Although both Sergeants, the two do not share the same ranks or roles. In the British Army and Royal Marines infantry, a Sergeant (NATO rank OR-6) is the rank normally held by the Second-in-Command of a Platoon. In the US Marine Corps and the United States Army infantry, a sergeant (NATO rank OR-5) leads a fire team of four men, a role performed in the British forces by a Lance-Corporal (OR-3) (as second-in-command of a section and commander of its delta fire team). Section Commanders in the British forces are normally Corporals (OR-4).

### [MATERIAL PROVIDED]
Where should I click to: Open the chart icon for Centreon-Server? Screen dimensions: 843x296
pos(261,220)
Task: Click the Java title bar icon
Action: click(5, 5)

### [AIM 1]
Summarize the passage on Sergeant ranks in two sentences.
### [AIM 2]
Return the part of the passage on Sergeant ranks that opens with the words containing "Although both Sergeants, the" and closes with "normally Corporals (OR-4).".
The listing is separate material, not part of the passage on Sergeant ranks.

### [SOLUTION 1]
In the British Army and Royal Marines infantry, a Sergeant holds NATO rank OR-6 and is normally a Platoon's Second-in-Command. In the US Marine Corps and US Army infantry, a sergeant holds OR-5 and leads a four-man fire team, a role filled in British forces by a Lance-Corporal (OR-3), while British Section Commanders are normally Corporals (OR-4).

### [SOLUTION 2]
Although both Sergeants, the two do not share the same ranks or roles. In the British Army and Royal Marines infantry, a Sergeant (NATO rank OR-6) is the rank normally held by the Second-in-Command of a Platoon. In the US Marine Corps and the United States Army infantry, a sergeant (NATO rank OR-5) leads a fire team of four men, a role performed in the British forces by a Lance-Corporal (OR-3) (as second-in-command of a section and commander of its delta fire team). Section Commanders in the British forces are normally Corporals (OR-4).